Yes it is, it creates a load of methods dynamically directly into
various namespaces under 'SOAP::Lite'. without examining the code or
more probably instrumenting it in some way I would suspect that these
subroutines are creating closures which are keeping otherwise lexical
variables alive.

> >If you are using the "autoloaded" interface (i.e.
> >$soap->YourMethod(@args) ) you might want to try the explicit call (i.e.

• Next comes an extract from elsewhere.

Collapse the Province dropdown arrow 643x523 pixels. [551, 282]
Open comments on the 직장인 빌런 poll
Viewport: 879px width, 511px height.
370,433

> >$soap->call('MyMethod', @args) ) as that is possibly going to fiddle
> >with the symbol table less.
> >
> >  
> >
> I'll check that out, but from what I was seeing in the results from 
> Devel::Leak a lot of the information in those variables is the actual 
> XML back and forth between my client and the server.  I've just 
> installed Devel::LeakTrace::Fast which supposedly lets me know which 
> line is allocating the variables.  if it's in the constructor I might 
> have to just bite the bullet and use a global.  I'd rather not have to 
> manually remove references to various objects internal to SOAP::Lite.
> 
> >You might also want to test this with just re-using the single
> >SOAP::Lite object as I seem to recall that most of the horrible stuff
> >happens in the constructor.
> >  
> >
> I can try this, though I'd rather not, as the module I'm writing is to 
> be dynamically loaded as required by one of our systems (effectively 
> it's a turing engine, but it's a little more complex and specialised 
> than that) as required.  Making the module when loaded keep a global 
> around with a SOAP object in it is feasable but undesireable.  I did 
> troll through the SOAP::Lite documentation in the hope of a "don't cache 
> objects" option just in case but that didn't appear.  For testing 
> purposes I'll create a global and see if that prevents the memory leaks, 
> if it does at least it gives me a somewhat nicer alternative than 
> forking off a process every time this function gets called.
> 

If you could provide us with an example of the code that you are testing
with then I'm sure we could move on from wild guesses to the real cause
- mocking up the server proxy is fairly trivial.